■ **PROVIDED TEXT**:
________________________________________

- Date: 23–29 November
- Edition: 6th
- Surface: Clay
- Location: São Paulo, Brazil

Champions

Singles
- Felipe Meligeni Alves

Doubles
- Luis David Martínez / Felipe Meligeni Alves
| São Paulo Challenger de Tênis |

= 2020 São Paulo Challenger de Tênis =

The 2020 São Paulo Challenger de Tênis is a professional tennis tournament to be played on clay courts. It is the sixth edition of the tournament which is part of the 2020 ATP Challenger Tour. It takes place in São Paulo, Brazil between 23 and 29 November 2020. It was originally scheduled to take place in Florianópolis (hardcourt) but was relocated to São Paulo (clay court) and took the São Paulo Challenger de Tênis namesake after restrictions in Santa Catarina state due to the COVID-19 pandemic.

==Singles main-draw entrants==
===Seeds===

| Country | Player | Rank^{1} | Seed |
|---|---|---|---|
| BRA | Thiago Monteiro | 84 | 1 |
| BRA | Thiago Seyboth Wild | 115 | 2 |
| EGY | Mohamed Safwat | 156 | 3 |
| ECU | Emilio Gómez | 159 | 4 |
| KAZ | Dmitry Popko | 172 | 5 |
| POR | Frederico Ferreira Silva | 201 | 6 |
| BRA | João Menezes | 204 | 7 |
| ARG | Juan Pablo Ficovich | 205 | 8 |

- ^{1} Rankings as of 16 November 2020.

===Other entrants===
The following players received wildcards into the singles main draw:
- POR Gastão Elias
- BRA Igor Marcondes
- BRA João Pedro Sorgi

The following player received entry into the singles main draw as an alternate:
- TUN Aziz Dougaz

The following players received entry from the qualifying draw:
- COL Alejandro González
- BRA Matheus Pucinelli de Almeida
- BRA João Lucas Reis da Silva
- ARG Camilo Ugo Carabelli

The following player received entry as a lucky loser:
- ZIM Benjamin Lock

==Champions==
===Singles===

- BRA Felipe Meligeni Alves def. POR Frederico Ferreira Silva 6–2, 7–6^{(7–1)}.

===Doubles===

- VEN Luis David Martínez / BRA Felipe Meligeni Alves def. BRA Rogério Dutra Silva / BRA Fernando Romboli 6–3, 6–3.

________________________________________

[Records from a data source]
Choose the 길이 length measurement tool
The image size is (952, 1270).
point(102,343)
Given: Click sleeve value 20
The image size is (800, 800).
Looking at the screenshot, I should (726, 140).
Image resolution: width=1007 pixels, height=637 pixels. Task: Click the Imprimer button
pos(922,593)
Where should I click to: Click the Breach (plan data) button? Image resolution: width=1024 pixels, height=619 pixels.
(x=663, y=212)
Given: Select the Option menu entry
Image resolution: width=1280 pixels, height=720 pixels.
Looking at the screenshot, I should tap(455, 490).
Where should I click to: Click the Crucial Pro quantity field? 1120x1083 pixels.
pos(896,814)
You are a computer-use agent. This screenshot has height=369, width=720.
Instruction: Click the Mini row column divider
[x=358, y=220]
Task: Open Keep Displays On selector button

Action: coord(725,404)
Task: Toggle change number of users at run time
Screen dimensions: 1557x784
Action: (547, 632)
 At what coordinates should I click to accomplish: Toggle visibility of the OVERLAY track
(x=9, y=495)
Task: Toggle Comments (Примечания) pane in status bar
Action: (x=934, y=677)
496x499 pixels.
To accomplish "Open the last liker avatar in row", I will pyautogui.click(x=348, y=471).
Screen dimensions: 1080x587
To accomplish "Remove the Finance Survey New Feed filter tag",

________________________________________

■ **EXERCISE DESCRIPTION**:
Can you write out the part of the 2020 São Paulo Challenger de Tênis text that begins at the words "The following player received entry as" and stops after "Romboli 6–3, 6–3."?

■ **RESULT**:
The following player received entry as a lucky loser:
- ZIM Benjamin Lock

==Champions==
===Singles===

- BRA Felipe Meligeni Alves def. POR Frederico Ferreira Silva 6–2, 7–6^{(7–1)}.

===Doubles===

- VEN Luis David Martínez / BRA Felipe Meligeni Alves def. BRA Rogério Dutra Silva / BRA Fernando Romboli 6–3, 6–3.